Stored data

------------

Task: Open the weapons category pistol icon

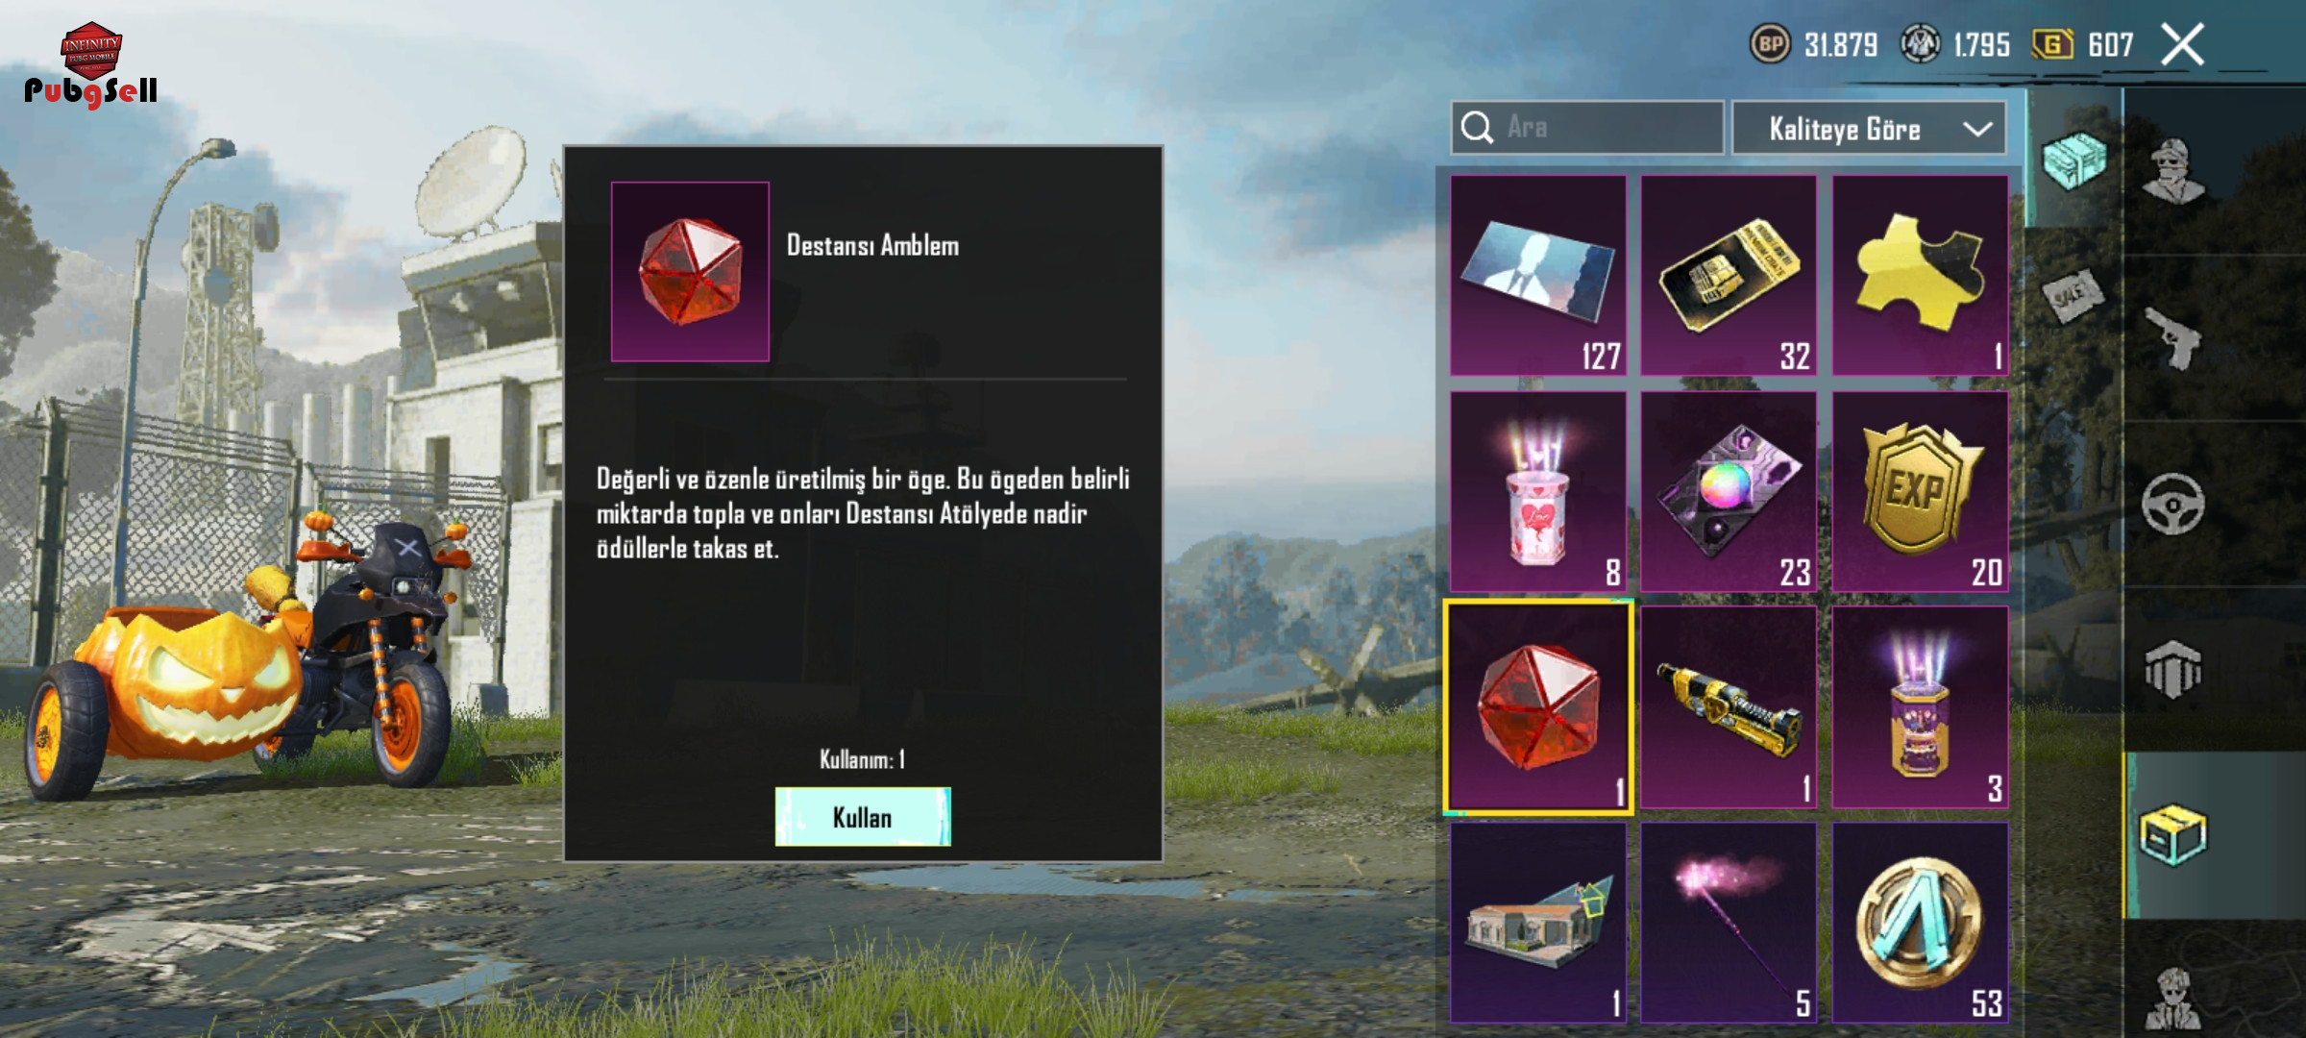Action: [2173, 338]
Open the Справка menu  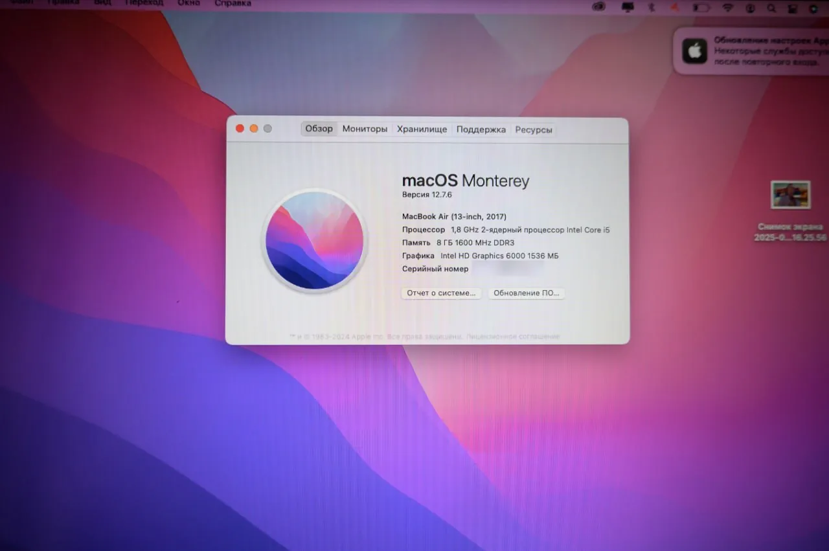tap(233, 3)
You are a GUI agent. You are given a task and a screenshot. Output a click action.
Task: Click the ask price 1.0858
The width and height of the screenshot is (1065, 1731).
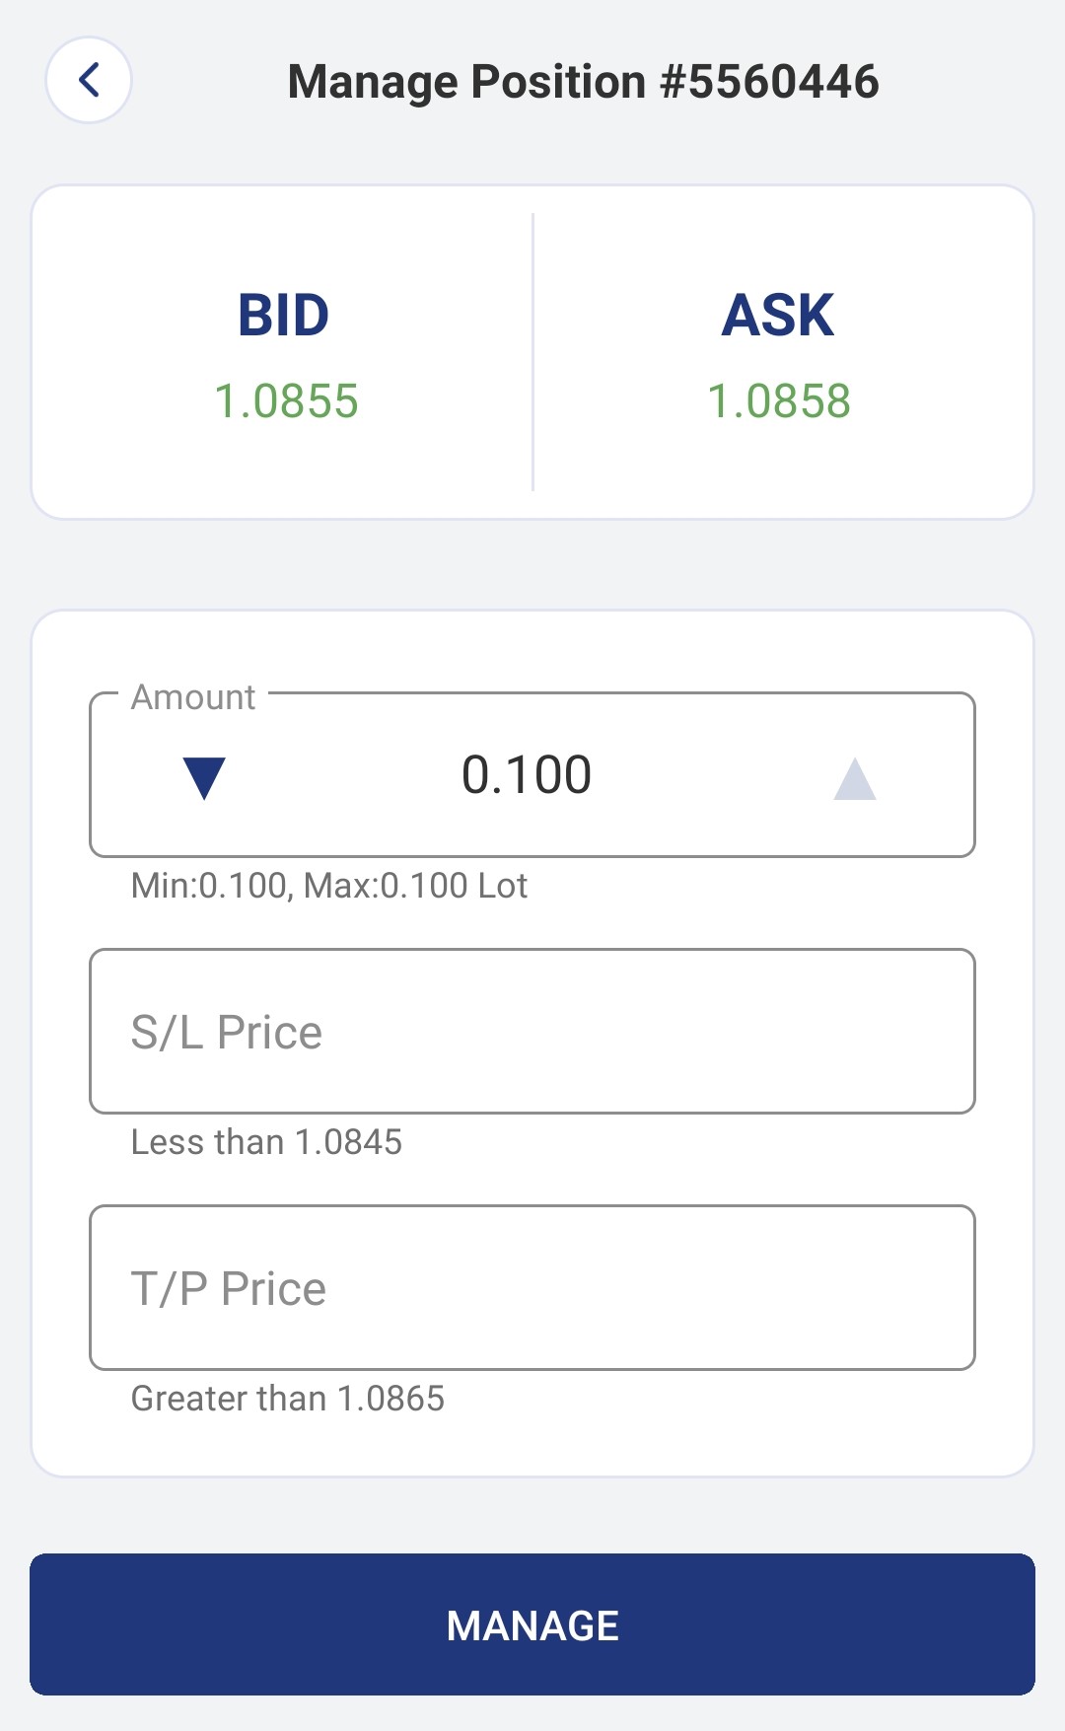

------------

WHAT IS BEING ASKED
From the line that contains "You are a GUI" to the final line of the entries, reproduce every line exactly, both ends included. Leave out all pictures.

EXPECTED ANSWER
You are a GUI agent. You are given a task and a screenshot. Output a click action.
Task: Click the ask price 1.0858
The width and height of the screenshot is (1065, 1731).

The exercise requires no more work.